L'analisi del caso evidenzia le implicazioni legali e sociali di un atto così grave. La condanna a vita, che è la pena massima per un tentato assassinio di un candidato, riflette la gravità del reato e la determinazione del sistema giudiziario a punire comportamenti che minacciano la sicurezza pubblica. Tuttavia, la questione sollevata dal difensore di Routh, Martin L. Roth, ha acceso un dibattito sull'equità della pena. Roth ha chiesto di considerare una pena di 27 anni, argomentando che il suo cliente non costituirebbe un pericolo per la società nel lungo termine. Inoltre, Routh ha contestato la classificazione del suo atto come un "crimine terroristico federale", un'etichetta che i procuratori hanno ritenuto necessaria per giustificare una condanna severa.

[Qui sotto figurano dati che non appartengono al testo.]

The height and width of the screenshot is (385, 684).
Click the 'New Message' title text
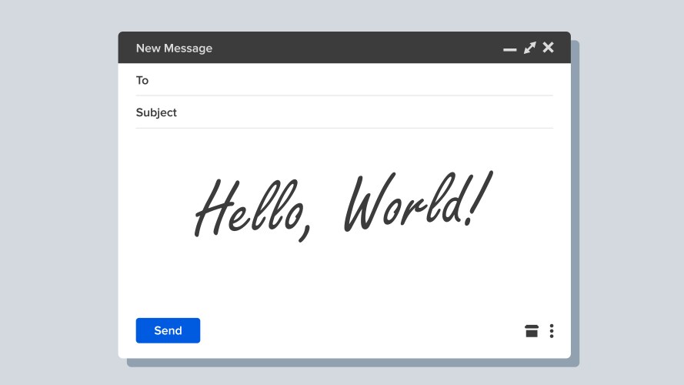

La posizione del giudice, che ha sottolineato l'intenzione criminale di Routh, ha rafforzato la percezione che il caso sia stato giudicato in base ai rischi concreti per la democrazia.

La chiusura del caso svela un quadro complesso di tensioni giuridiche e sociali. La condanna di Routh non solo rappresenta un esempio di come il sistema giudiziario italiano e statunitense gestisce minacce alla sicurezza nazionale, ma anche una riflessione su come i comportamenti estremi possano essere influenzati da contesti politici e personali. La sua storia, che include un lavoro volontario per l'Ucraina durante la guerra russa, ha suscitato reazioni contrastanti, con alcuni a cercare leniency per il suo background. Tuttavia, il giudice ha ritenuto che l'assenza di rimorso e la premeditazione siano elementi che giustificano una condanna senza attenuanti. Il caso rimane un punto di riferimento per le discussioni sulle responsabilità personali e sociali in un contesto di crescente polarizzazione, con implicazioni che potrebbero estendersi a futuri dibattiti su sicurezza e libertà.